Our stories of rapid risers will demonstrate more than once that it isn’t necessary for you, personally, to be walloped with a bright idea to join this fast company. In many cases the first man to conceive an idea – the originator, the inventor – remains a plodder and vanishes into obscurity. The big success is scored by the second man who comes around: the man who sees the idea’s potential, who develops it, who applies a needed element of aggressiveness to it and lifts it off the ground.
This chain of events repeats itself so often in the annals of instant success that we might as well dignify it with a label all its own. Call it the “second-man effect.” We’ll try to dissect it more thoroughly later, but at the moment let’s look briefly at a nearby legendary fellow who illustrates the “second-man effect” with great clarity. His name: Edward John Noble.
The legend began in the early 1900s with a man named Clarence Crane. Crane was the “first man” – the loser.
He had a small candy-manufacturing operation in Cleveland, Ohio. His main business was in chocolate candies, but as a sideline he also manufactured hard mints. Lacking space and equipment, he paid a pill manufacturer to press the mints into shape for him. Because of some minor technical difficulties, the pillmaker found that the mints could be stamped out most cleanly if there were a hole in the middle. The white, ring-shaped mints suggested their own name. Crane called them Life Savers.
Poor old Clarence Crane didn’t discover the fact until too late, but he was sitting on a gold mine.
Meanwhile young Edward John Noble was working in the advertising business in New York. One day shortly before the outbreak of Word War I he chanced to see a roll of Crane’s Life Savers in a New York store. They were new to him. He bought them on impulse, tried them and liked them. He was intrigued by the shape and the name.
He wondered why they weren’t more widely known, and being an adman he felt he answer was obvious. Life Savers ought to be advertised. He boarded a train to Cleveland with the idea of selling Crane a promotional scheme.
Crane wasn’t interested. Young Nobel applied he hard sell, talked lyrically of he unique shape and attractive taste of Life Savers, sketched glorious visions of the wealth that might accrue to Clarence Crane if only he would advertise. Finally Crane became exasperated, and he unwittingly uttered his own doom. “If you think Life Savers are all that good,” he said, “why don’t you manufacture the damned things yourself?”

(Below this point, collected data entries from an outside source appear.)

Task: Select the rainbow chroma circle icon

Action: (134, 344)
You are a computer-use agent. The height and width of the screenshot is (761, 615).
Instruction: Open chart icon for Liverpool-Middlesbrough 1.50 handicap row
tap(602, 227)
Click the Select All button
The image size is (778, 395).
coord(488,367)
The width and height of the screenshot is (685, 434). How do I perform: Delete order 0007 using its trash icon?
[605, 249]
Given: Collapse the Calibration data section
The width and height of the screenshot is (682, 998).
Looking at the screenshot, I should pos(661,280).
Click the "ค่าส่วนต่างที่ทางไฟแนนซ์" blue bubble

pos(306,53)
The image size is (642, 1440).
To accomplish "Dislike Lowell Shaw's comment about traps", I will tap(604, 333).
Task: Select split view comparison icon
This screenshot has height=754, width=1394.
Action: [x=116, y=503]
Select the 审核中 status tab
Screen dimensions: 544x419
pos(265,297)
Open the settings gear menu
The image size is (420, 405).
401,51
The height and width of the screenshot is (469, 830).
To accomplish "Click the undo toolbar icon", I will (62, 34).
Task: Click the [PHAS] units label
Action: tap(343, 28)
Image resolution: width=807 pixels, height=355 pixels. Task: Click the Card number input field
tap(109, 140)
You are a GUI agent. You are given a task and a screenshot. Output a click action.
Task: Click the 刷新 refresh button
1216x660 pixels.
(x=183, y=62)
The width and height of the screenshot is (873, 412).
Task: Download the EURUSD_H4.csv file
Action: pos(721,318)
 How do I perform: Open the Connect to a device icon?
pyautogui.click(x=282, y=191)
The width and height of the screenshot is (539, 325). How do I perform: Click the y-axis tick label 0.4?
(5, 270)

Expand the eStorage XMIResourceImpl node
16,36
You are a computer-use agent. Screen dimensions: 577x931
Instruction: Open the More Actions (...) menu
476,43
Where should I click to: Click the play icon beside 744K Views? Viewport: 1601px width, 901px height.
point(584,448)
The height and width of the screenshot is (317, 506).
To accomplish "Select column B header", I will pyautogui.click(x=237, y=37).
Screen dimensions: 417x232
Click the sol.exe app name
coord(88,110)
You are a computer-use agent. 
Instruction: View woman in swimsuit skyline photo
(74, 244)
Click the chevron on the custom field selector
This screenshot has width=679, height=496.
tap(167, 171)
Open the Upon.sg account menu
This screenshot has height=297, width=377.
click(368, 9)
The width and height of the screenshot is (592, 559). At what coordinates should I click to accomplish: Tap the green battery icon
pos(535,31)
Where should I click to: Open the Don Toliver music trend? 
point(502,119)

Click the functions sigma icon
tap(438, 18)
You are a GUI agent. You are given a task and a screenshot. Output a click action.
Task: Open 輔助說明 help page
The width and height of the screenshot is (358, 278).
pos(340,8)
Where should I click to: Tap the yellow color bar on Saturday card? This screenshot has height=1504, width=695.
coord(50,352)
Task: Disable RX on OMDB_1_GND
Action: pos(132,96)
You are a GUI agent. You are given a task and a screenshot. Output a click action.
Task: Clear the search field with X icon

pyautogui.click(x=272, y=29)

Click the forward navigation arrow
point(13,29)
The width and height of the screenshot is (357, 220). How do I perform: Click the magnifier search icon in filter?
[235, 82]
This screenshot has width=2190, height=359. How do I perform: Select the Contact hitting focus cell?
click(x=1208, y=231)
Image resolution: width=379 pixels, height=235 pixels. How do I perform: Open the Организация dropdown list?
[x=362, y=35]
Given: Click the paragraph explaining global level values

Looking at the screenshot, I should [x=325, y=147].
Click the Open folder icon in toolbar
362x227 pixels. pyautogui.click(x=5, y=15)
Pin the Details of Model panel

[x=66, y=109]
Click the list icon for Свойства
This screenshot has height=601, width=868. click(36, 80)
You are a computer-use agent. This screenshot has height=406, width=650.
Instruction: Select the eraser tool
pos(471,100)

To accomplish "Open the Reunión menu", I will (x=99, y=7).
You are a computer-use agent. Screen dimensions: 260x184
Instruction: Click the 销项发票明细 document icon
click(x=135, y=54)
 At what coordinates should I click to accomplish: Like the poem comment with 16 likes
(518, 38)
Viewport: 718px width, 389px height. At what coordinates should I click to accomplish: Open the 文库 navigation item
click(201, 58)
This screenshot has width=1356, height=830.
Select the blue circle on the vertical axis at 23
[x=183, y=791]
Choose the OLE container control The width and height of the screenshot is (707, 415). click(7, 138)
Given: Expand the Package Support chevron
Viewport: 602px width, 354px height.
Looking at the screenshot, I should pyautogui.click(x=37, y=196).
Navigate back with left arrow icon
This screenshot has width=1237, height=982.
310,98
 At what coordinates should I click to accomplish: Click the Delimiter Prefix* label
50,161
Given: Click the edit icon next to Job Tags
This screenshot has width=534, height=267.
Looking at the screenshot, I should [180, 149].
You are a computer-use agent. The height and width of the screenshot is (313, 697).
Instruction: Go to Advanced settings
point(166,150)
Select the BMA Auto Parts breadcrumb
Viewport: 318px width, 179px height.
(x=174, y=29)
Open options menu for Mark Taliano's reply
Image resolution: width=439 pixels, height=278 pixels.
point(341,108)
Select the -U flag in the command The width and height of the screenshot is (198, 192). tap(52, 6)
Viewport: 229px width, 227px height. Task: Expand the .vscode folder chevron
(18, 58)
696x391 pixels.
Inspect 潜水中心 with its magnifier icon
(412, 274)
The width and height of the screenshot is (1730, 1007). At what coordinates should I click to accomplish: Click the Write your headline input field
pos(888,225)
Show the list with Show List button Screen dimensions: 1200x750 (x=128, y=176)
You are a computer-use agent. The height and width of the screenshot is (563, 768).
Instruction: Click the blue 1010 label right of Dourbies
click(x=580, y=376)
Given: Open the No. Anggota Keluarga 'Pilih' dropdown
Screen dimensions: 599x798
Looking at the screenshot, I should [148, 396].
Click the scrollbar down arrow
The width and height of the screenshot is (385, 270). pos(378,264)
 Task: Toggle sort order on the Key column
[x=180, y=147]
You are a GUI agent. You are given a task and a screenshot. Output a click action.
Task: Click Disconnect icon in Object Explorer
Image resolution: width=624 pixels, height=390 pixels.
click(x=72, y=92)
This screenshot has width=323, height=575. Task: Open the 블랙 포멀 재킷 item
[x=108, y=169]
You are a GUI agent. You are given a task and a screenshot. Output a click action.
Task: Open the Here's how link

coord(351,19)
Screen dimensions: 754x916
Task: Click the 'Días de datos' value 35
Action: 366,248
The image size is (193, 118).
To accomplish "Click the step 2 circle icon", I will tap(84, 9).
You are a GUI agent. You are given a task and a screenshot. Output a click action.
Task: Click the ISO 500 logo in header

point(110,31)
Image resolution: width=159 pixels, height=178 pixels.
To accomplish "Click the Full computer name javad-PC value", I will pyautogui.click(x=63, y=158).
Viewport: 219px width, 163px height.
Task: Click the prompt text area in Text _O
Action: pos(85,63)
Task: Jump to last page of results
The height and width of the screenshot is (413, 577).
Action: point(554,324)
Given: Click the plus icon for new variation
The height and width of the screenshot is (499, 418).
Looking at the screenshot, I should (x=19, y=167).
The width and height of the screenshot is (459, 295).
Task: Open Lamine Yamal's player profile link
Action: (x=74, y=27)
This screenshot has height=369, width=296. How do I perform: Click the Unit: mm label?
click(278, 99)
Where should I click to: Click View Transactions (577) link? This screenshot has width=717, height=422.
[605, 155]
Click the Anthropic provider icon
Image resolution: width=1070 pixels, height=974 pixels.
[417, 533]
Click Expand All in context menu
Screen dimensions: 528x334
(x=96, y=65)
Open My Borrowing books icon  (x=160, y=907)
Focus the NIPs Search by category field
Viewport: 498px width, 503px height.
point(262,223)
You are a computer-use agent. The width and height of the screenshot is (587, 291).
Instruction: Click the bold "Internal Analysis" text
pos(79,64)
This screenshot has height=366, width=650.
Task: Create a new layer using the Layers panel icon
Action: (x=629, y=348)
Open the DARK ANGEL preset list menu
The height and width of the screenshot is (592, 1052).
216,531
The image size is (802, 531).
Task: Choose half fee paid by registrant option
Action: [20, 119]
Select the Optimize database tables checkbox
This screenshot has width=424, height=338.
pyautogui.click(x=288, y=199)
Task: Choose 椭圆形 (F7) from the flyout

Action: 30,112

Recovering from his initial shock, Noble probed and discovered Crane was serious. The Cleveland candymaker was willing to sell the formula and all rights to Liver Savers for a few thousand dollars.
The price finally agreed upon was $2,900. Noble put up part of the money himself and found a friend to put up the rest.
Clarence Crane pocketed the money and, as he saying goes, lived to regret it.
The friend had some early doubts about his investment. His regrets evaporated quickly, however. When he sold his interest 12 years later, he walked off with a profit of better than 200,000 percent.
For there was something about Life Savers that grabbed the American public, grabbed hard and grabbed fast. Noble’s newborn little company didn’t have to go through the long, weary struggle that usually attends the births of companies. There were only a few early problems. The most formidable one had to do with the packaging. Crane had been using a cardboard cylinder which, after too long a time on the shelf, tended to absorb the mint oil and give Life Savers a mealy flavor. After some experimenting, Noble hit on the idea of wrapping the mints in tinfoil and covering the foil with a paper sleeve – essentially the same packaging that is used today.
Having solved that problem, Noble put his adman’s talents to work. Recalling how he had picked up his own first roll of Life Savers, he figured they would be bought mainly on impulse. He designed a special display carton that stores, restaurants, bars and other establishments could keep next to their cash registers. He set a price of five cents a roll. At first he sold Life Savers to bars around New York City. The bars’ customers often wanted something to kill beer and whiskey breath, and within weeks Noble was getting repeat orders. Next he sold the idea to United Cigar stores, which had more than 1000 retail outlet scattered around the country. As money began to flow in, Noble used it to advertise in newspapers and magazines.
To this day, nobody is quite sure why the public was so quickly and enormously attracted to Life Savers. The taste? Maybe; but there were other mints on the market that tasted just about as good. The odd shape? The convenient size? The neat little package that could be wrapped and rewrapped and slipped into pocket or purse? Nobody knows for sure, but the fact is that Life Savers quickly became the most popular hard candy on the earth. In some years, out of every five pounds of mints and fruit drops sold in the United States, four of those pounds were Life Savers.
Four years after he bought out Clarence Crane for $2,900, Ed Noble was a millionaire.